Although the comprehensive understanding of genetic and molecular alterations in renal tumors has allowed for more specific diagnoses, better targeting of therapeutic options, and a clearer understanding of clinical outcomes, it has also made the landscape of renal neoplasia more difficult conceptually for non-specialized physicians as well as patients, many of whom want a deeper understanding of the disease they are fighting. It was for this reason that Kidney Cancer and I felt a single special edition on kidney tumors, from the pathologic perspective, would be beneficial. Accordingly, this edition of the journal provides a comprehensive overview of the latest updates in kidney tumor classification, emphasizing the integration of morphology, ancillary studies, and molecular alterations in adult and pediatric tumors. The differential diagnosis of renal tumors (i.e., the consideration of one tumor subtype versus another during the diagnostic work up) is also provided. These review articles are approached based on cytologic (e.g., clear cell), architectural (e.g., papillary), clinical associations (e.g., acquired cystic disease, familial syndromes, sickle cell trait), age (adult versus pediatric), and molecular (e.g., genetic) alterations. Additional reviews on staging and grading of RCC, mesenchymal (i.e., non-epithelial) and benign renal neoplasms are also included. As you read these articles, you will notice that the discussion of specific tumor types will be mentioned in multiple reviews, reflecting the complexity of renal tumor diagnostics and classification.

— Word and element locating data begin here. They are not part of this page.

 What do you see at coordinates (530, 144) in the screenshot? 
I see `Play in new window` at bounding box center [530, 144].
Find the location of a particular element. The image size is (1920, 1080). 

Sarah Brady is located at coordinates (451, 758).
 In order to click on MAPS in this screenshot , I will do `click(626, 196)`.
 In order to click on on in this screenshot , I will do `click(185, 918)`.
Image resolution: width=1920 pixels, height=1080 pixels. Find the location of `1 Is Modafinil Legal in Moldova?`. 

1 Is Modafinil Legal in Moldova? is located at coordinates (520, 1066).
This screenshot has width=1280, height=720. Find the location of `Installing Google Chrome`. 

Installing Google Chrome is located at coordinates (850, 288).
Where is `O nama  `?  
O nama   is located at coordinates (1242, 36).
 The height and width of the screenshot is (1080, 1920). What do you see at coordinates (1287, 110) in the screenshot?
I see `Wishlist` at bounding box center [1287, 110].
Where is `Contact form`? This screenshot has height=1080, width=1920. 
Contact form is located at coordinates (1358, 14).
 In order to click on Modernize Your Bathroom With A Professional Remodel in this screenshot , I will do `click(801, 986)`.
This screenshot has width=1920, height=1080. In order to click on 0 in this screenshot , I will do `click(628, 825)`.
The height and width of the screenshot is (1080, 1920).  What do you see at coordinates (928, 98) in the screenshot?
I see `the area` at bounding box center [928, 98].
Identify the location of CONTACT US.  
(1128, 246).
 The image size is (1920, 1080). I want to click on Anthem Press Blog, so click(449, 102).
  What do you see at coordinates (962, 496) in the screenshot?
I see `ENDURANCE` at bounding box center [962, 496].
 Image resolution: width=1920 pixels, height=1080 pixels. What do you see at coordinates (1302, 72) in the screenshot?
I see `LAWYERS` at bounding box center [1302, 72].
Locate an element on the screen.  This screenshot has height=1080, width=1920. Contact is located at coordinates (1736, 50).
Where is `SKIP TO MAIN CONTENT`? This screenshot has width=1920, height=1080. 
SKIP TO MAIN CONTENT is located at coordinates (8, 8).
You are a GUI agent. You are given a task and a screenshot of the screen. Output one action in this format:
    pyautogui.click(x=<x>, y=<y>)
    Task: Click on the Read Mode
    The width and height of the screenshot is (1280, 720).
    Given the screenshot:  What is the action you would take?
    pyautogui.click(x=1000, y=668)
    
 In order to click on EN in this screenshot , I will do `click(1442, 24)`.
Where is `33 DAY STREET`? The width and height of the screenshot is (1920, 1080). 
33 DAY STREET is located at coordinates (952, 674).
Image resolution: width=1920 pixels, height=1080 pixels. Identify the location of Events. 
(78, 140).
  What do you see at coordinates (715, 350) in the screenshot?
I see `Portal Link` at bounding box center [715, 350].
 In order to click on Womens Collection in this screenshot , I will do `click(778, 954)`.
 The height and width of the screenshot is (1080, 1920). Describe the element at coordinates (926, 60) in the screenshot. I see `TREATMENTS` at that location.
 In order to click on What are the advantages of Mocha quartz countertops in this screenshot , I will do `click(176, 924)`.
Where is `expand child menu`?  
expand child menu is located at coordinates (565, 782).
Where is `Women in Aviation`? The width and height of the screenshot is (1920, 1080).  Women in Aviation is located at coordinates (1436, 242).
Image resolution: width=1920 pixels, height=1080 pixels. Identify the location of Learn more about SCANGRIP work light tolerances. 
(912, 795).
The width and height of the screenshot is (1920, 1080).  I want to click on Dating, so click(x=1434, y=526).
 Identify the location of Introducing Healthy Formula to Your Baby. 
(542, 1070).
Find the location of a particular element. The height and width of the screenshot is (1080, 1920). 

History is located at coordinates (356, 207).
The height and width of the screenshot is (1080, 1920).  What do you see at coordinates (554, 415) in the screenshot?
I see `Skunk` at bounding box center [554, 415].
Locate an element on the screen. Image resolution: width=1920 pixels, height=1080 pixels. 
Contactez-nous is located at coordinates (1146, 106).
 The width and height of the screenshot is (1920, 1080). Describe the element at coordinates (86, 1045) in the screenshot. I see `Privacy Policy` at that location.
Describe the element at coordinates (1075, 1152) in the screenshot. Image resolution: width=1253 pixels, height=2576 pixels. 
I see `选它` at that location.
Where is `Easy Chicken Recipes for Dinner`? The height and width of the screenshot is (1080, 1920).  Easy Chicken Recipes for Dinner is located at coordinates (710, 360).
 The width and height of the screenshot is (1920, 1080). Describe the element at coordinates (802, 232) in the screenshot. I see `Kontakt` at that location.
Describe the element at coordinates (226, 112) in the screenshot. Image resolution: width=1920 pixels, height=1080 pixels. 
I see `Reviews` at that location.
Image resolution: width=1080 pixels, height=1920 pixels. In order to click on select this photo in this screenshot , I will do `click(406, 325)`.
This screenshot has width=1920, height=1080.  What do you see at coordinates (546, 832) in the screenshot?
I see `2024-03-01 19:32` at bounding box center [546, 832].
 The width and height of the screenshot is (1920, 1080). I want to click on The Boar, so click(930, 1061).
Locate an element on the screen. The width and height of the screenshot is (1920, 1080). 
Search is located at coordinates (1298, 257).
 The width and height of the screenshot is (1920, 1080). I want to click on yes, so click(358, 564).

It has been a pleasure to work with Kidney Cancer on this special pathology edition, and I am incredibly grateful to my pathology colleagues who have taken the time to write this excellent and detailed set of reviews. Ultimately, it is my hope that these manuscripts will be useful to a broad audience, including pathologists and non-pathology clinical colleagues with varying levels of training and experience, as well as researchers who study kidney cancer; but most importantly, I hope these reviews provide a good resource to patients who may be trying to better understand their medical situation. Like all of medicine, the comprehension of kidney neoplasia has been and continues to be an evolving field of study, and as we continue to better understand the pathophysiology behind renal tumors, we hope to also transform clinical practice and improve treatment options.